- [EXERCISE GOAL]:
The line with "The width and height of the screenshot is (592, 521)." marks where to begin. Please copy it and each line after it to the end of the records below, exactly.

- [PROVIDED ENTRIES]:
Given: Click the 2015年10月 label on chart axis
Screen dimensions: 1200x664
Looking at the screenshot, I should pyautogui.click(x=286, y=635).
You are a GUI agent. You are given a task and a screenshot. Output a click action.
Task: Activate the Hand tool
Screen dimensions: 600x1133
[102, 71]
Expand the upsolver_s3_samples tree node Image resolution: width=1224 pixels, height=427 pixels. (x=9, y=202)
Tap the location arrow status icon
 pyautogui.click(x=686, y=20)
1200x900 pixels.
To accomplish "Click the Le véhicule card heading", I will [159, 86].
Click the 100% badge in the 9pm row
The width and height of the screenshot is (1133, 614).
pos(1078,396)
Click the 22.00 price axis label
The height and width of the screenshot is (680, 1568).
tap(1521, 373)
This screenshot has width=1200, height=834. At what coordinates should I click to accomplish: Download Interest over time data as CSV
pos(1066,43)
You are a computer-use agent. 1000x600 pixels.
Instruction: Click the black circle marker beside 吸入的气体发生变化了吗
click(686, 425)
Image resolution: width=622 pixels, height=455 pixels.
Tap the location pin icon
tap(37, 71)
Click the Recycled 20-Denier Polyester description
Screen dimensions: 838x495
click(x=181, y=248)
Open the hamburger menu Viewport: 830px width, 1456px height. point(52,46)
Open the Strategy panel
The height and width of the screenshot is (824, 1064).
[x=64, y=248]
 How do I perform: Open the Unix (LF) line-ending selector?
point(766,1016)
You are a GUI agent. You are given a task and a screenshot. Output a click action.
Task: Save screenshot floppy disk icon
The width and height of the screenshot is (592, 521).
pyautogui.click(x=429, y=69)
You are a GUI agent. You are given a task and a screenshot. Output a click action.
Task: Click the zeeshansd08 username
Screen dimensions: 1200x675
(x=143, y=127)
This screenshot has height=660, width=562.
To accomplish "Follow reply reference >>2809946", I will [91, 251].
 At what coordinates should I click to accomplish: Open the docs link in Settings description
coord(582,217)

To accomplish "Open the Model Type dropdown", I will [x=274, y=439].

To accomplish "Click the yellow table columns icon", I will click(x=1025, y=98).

- [TASK RESPONSE]:
The width and height of the screenshot is (592, 521).
pyautogui.click(x=429, y=69)
You are a GUI agent. You are given a task and a screenshot. Output a click action.
Task: Click the zeeshansd08 username
Screen dimensions: 1200x675
(x=143, y=127)
This screenshot has height=660, width=562.
To accomplish "Follow reply reference >>2809946", I will [91, 251].
 At what coordinates should I click to accomplish: Open the docs link in Settings description
coord(582,217)

To accomplish "Open the Model Type dropdown", I will [x=274, y=439].

To accomplish "Click the yellow table columns icon", I will click(x=1025, y=98).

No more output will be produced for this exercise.